# Anyone have info on Michael Sykes?



## LovelyAcorns (Feb 18, 2010)

There seems to be a complete lack of information on him, and his support site was deleted. Seems bizarre, you'd think it would be easy to find information on the anarchist minor (at the time) who committed several high scale eco-arsons and siphoned gas from cop cars. Did he fuck up somehow and loose the radical community's support or something?


----------



## veggieguy12 (Feb 18, 2010)

May be trying to fly straight, or perhaps took work as an informant? Either's possible, yeah?


----------



## LovelyAcorns (Feb 19, 2010)

veggieguy12 said:


> May be trying to fly straight, or perhaps took work as an informant? Either's possible, yeah?



Maybe, but its pretty easy to find information on snitches, and from what I can gather he was working alone. Hmm


----------



## LovelyAcorns (Feb 19, 2010)

Widerstand said:


> Really? What, did you google FBI snitches or something?

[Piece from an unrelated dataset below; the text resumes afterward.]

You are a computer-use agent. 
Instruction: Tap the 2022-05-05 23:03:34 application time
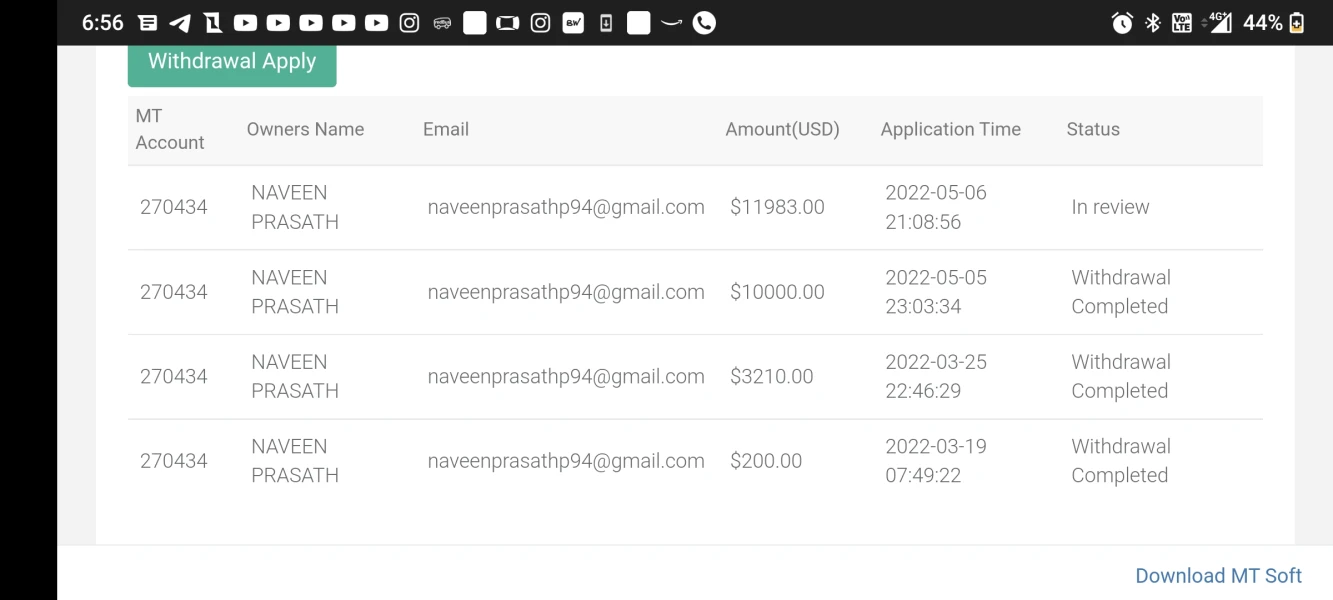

Um? Generally anarchists spread the word when someone snitches. So, if Michael had snitched, most of the google results would of come up claiming he was a snitch. Unless you are talking about it being unknown that he's now an informant (which should be kind of obvious, given the fact he still should have about 3-9 years in prison left), but that wouldn't explain the lack of information about him on anarchist websites, would it?


----------



## spoorprint (Feb 20, 2010)

When I have doubts about someone but not good reason, I try to give them the benefit
of the doubt socially but to watch what I say around them.
On the one hand, I've seen people accused of being an informant because they people didn't like their politics or out of sexual jealousy.
On the other hand a former friend told me he was an informant after years .

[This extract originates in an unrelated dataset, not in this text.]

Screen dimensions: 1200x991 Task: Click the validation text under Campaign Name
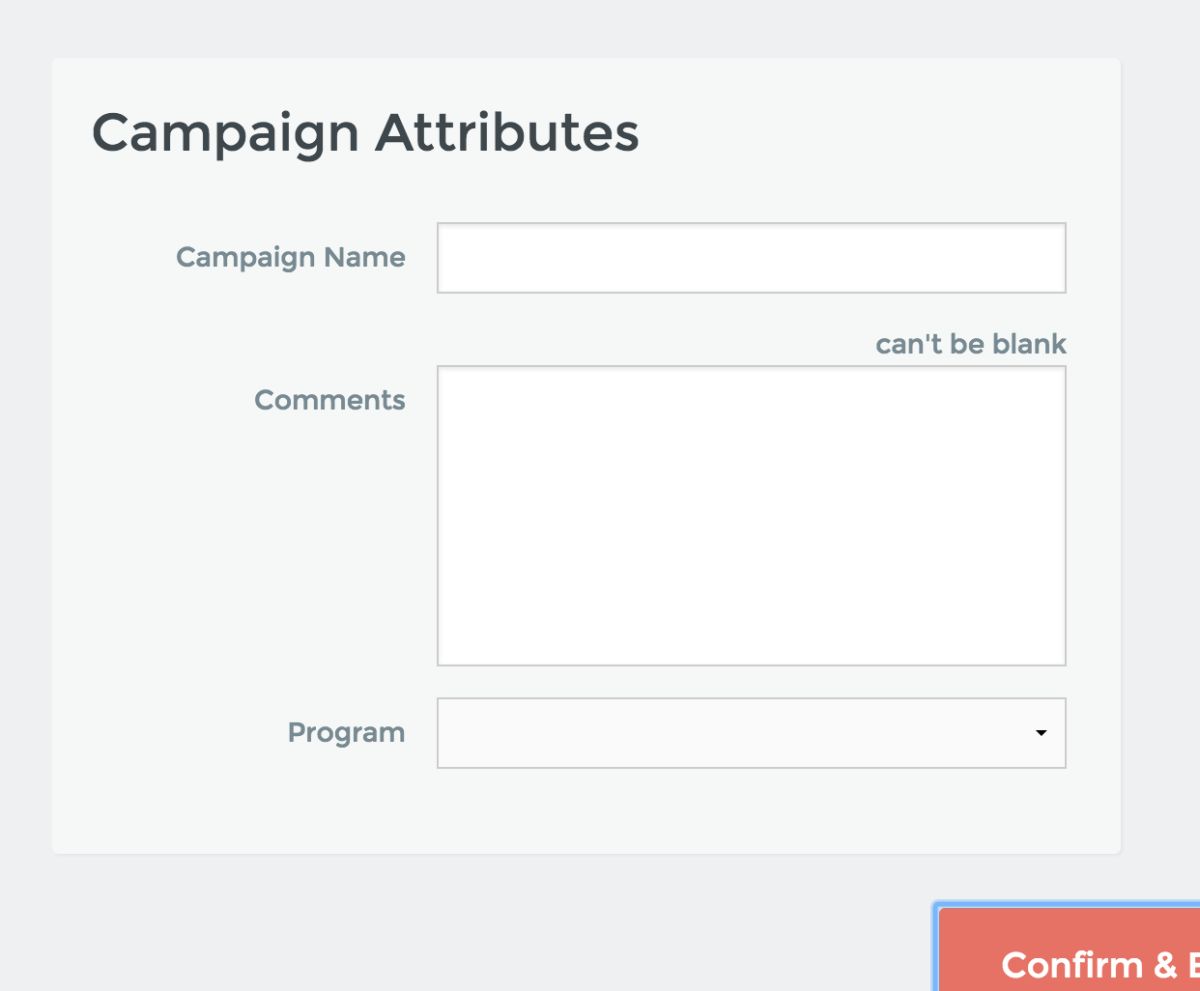tap(970, 344)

As for Sykes though I found stuff at www.ecoprisoners.org and Breakallchains.blogspot.com
He's still in, just doesn't use his wordpress blog.


----------



## 40ozprophet (Feb 24, 2010)

Send dude a letter, see what he says. Denver ABC and EcoPrisoners has his address. 
Definitely odd that the wordpress blogs were deleted. even the one for his support.


----------



## Magpie (May 9, 2010)

his profile on Denver ABC:
Michael Sykes 

his address, according to said website:
Michael Sykes 696693, Michigan Reformatory, 1342 West Main, Ionia, MI 48846

to people who randomly assume every anarchist in jail is a snitch: you're a bunch of idiots.

By and large, we know what anarchists have snitched: when they make plea deals, they are public. Further, Sykes was acting alone. Who the hell would he snitch on? Motherfucker is spending 10 years in prison for doing something that most of us don't have the guts to do, and we run around accusing him of shit?


----------



## little_owl (May 13, 2010)

I'm tired of how people are so quick to assume people are snitches or informants. Some it just seems because they think it would be really cool if people were so concerned with what they are doing.

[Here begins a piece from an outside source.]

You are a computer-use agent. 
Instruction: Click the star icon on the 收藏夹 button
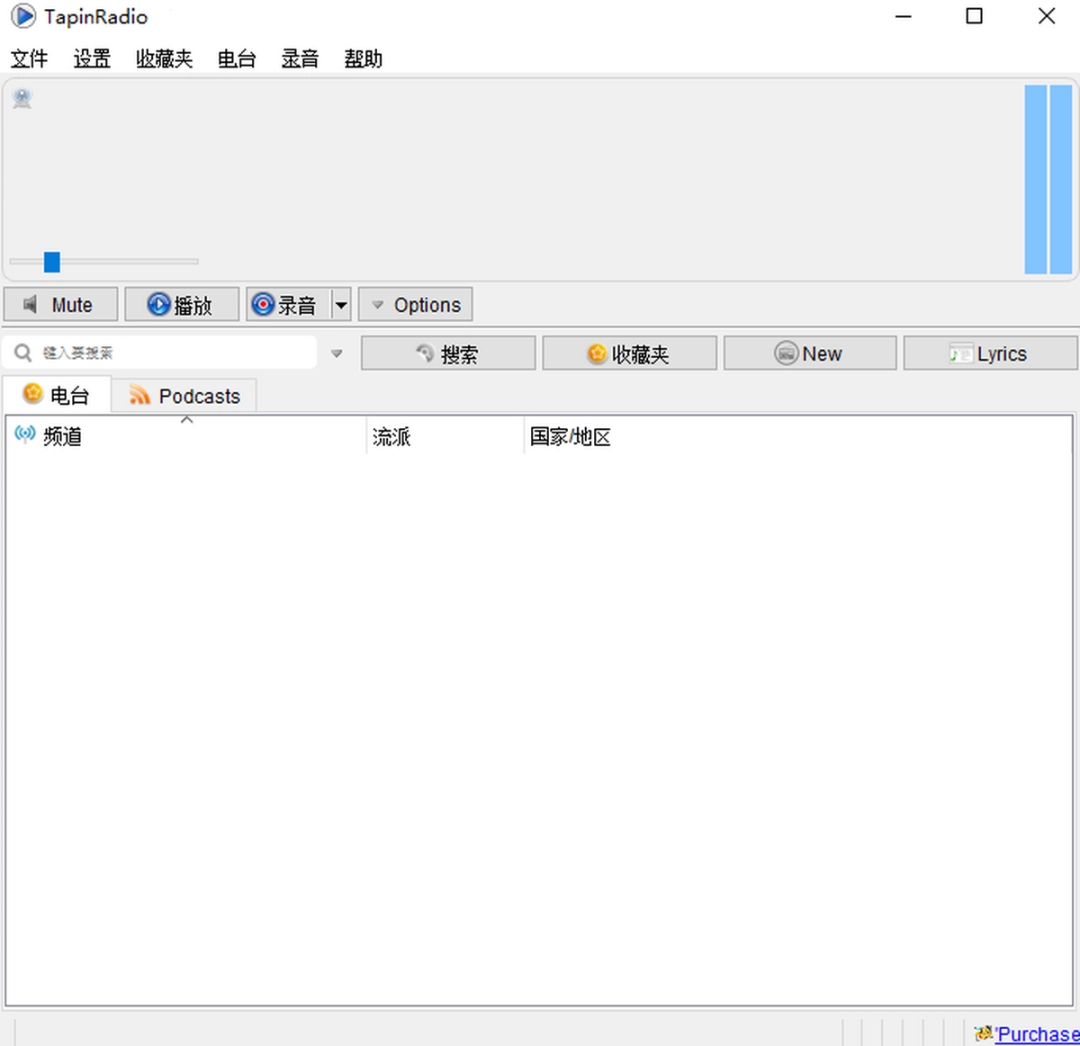597,353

And I'm socially awkward and feel like people just assume that of me when I try to get involved with things. I read a really good zine on working with people collectively and wish a lot more anarchists would read it and be more aware of how they are using authoritarian tactics to exclude people just because they personally don't like them or whatever.


----------



## femmeriotgrrrl (May 13, 2010)

What is the name of the zine?


----------



## little_owl (May 22, 2010)

The zine is called Collective Process: Overcoming Power and was put out by the Common Wheel Collective. I feel like anyone who wants to work with others should definitely read it because it's so good with problems that come up while working in groups and how people should not try to push others out just because of their own ignorance's or whatever. I couldn't find much info. about the Common Wheel Collective online, they have a page somewhere but there is not much information. 

I could send you a copy of the zine if you'd like.


----------



## wartomods (May 22, 2010)

snitch is the lowest common denominator, and anarchist snitch is even lower, besides there isnt even big money in this "industry"


----------



## wartomods (May 22, 2010)

lol, i am just lolling,anarchist snitcher,


----------